In light of the recent attempted bombing, some security experts are raising their voices in support of a more widespread adoption.
"I value my privacy as much as any individual, but I travel all around the world, and when it comes to my safety and my family's safety, and I know these things work, then I want to be safe first and I'll worry about my body exposure later," said Billie Vincent, former director of the Federal Aviation Administration's Office of Civil Aviation Security and president of Aerospace Services International, Inc.
Full-body scans are generated by two kinds of technology. Millimeter wave scanners emit radio frequency energy to generate a 3-D image of a passenger. And backscatter scanners beam low-intensity X-rays to create a 2-D image.
Vincent said both scanners would have likely detected the foreign objects on Abdulmutallab's body.

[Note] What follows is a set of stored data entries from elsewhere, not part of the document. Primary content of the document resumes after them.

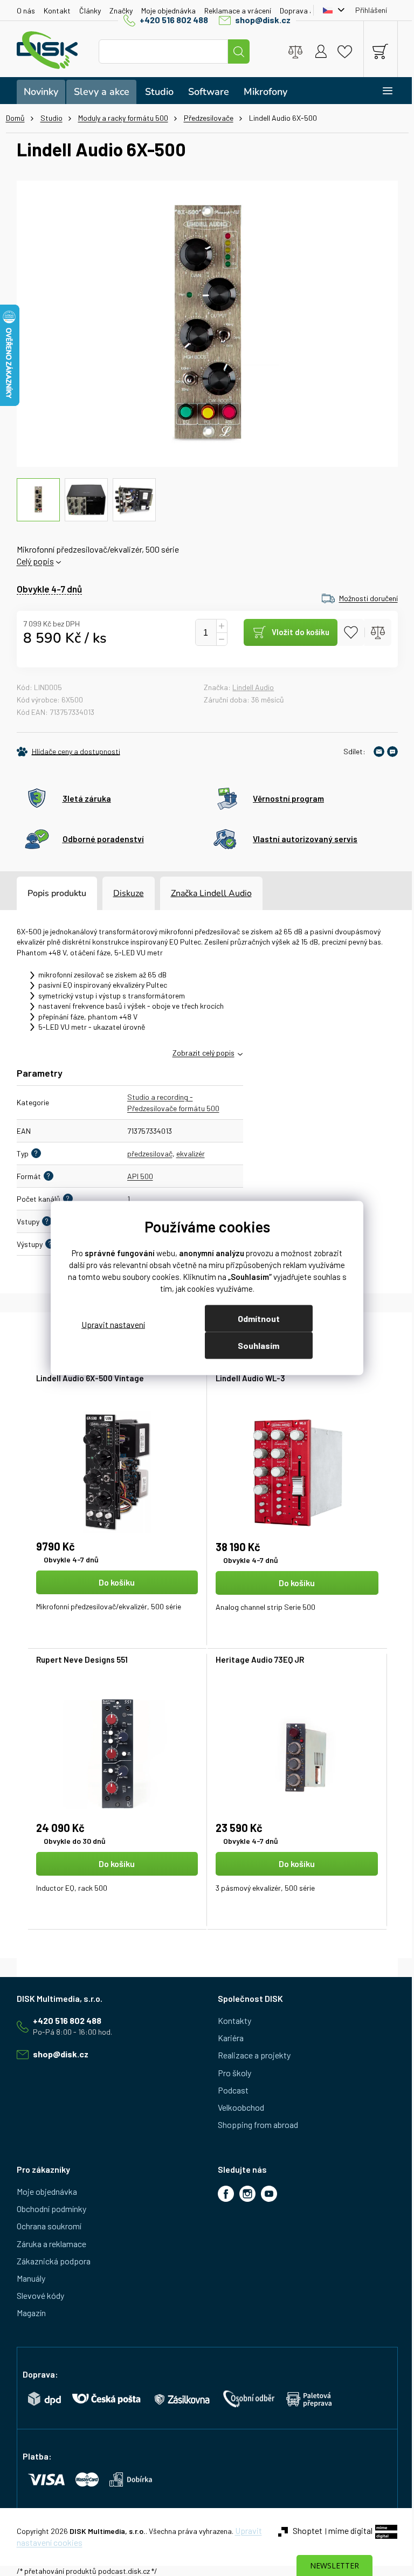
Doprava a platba (304, 10)
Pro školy (230, 2073)
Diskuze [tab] (124, 893)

The technology has been used in prisons and other military installations for years, but former Homeland Security Secretary Michael Chertoff told the Washington Post that it was time to renew calls for more widespread usage.
"This plot is an example of something we've known could exist in theory, and in order to be able to detect it, you've got to find some way of detecting things in parts of the body that aren't easy to get at," he said. "It's either pat-downs or imaging, or otherwise hoping that bad guys haven't figured it out, and I guess bad guys have figured it out."